From the landlord's point of view, the lease should be as strong as possible without being so restrictive that it is in danger of being held invalid by a court. Just what is too restrictive is a matter of state law. States differ greatly in what they allow, and what is legal in one state may be unconscionable in another.
One important clause to have in a lease is a severability clause. This is a clause that states that if one of the clauses in the lease is held to be illegal or unenforceable, then that will not affect the validity of the rest of the lease. Without a severability clause, it is possible to have an entire lease thrown out for one bad clause.
The Best Strategy
The best strategy for a landlord to use is to have a lease that is strong but fair, to screen tenants carefully, and to get as large a security deposit as possible.
Screening Tenant Application. You should use a tenant application that gives you enough information to decide if the tenant is a good risk and to find him or her if he or she leaves without fulfilling the terms of the lease. For screening the tenant, you should get rental addresses and landlord's names prior to the current address. To be able to track the tenant down later, you should get a driver's license, social security, and bank account numbers.
Note: You should not ask any questions about race, nationality, age, disabilities, or anything else that might be illegally discriminatory.
Credit Report. In some areas credit bureaus offer special rates on tenant credit reports. These can be as low as $10 or even $5. When weighed against the cost of an eviction or damage to the property, the cost is nominal. Some landlords avoid the cost altogether by charging a non-refundable application fee. To find a source of reports on tenants you should check online for "credit reports" or "credit bureaus." Or, call a local landlords' association or the manager of a large apartment complex.

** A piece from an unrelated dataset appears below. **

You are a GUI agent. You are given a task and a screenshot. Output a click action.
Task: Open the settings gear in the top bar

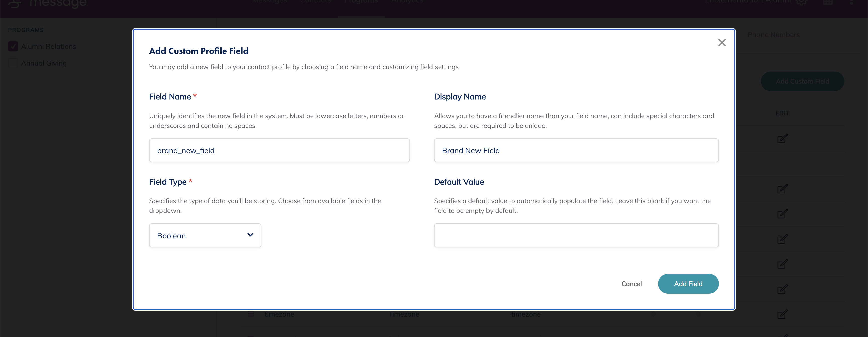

Security. Most landlords know the difficulty of getting a large security deposit out of a tenant. With lower priced rentals you may find most tenants do not have money for a deposit and want to pay installments toward the deposit. In such cases you must use your own judgment. It may work out fine, or the tenant may fail to pay rent, damage the apartment, and use stalling tactics to stay in the place for months. Of course, there are many state laws controlling security deposits, so you should be sure to follow the rules for your state.
Other important things a landlord should have in a lease are as follows:
- prohibition on assignment or subleasing or have these be allowed only upon written permission by the landlord
- limit on the number of occupants and animals
- clear definition of and remedy for default
- right to access to the premises
Some states have laws spelling out the parties' rights in these areas, but it is also good to include them in the lease so that the law is clear to the tenant.
Parties to the Lease
Before drafting a lease, you should consider who will legally be the other party. If a couple is renting the unit, then you should get the signatures of both on the lease. This way you have the assets of both guaranteeing payment even if one of the tenants decides to live elsewhere prior to the end of the lease.
If you rent to a corporation, then you should get the personal guarantees of the officers or shareholders. Often a corporation will be a shell with few assets and will allow the principals to walk away from the lease without liability. If the market is soft (many vacant units), then you might consider accepting a corporation without personal guarantees if the alternative is to let the unit sit vacant. A large security deposit would make this situation even more acceptable.
Most tenants will expect to sign a landlord's lease and many may not question the terms. Occasionally a tenant might want to make a change in a lease or to offer his or her own lease. Whether a landlord should agree to either of these would depend upon how tight the rental market is and whether the differences are acceptable.
If a tenant took the trouble to prepare his or her own lease, it’s likely that it includes provisions more favorable to the tenant. Innocent-looking clauses may end up costing the landlord a bundle. From the landlord’s perspective, l it is better to let the tenant suggest changes to landlord’s lease.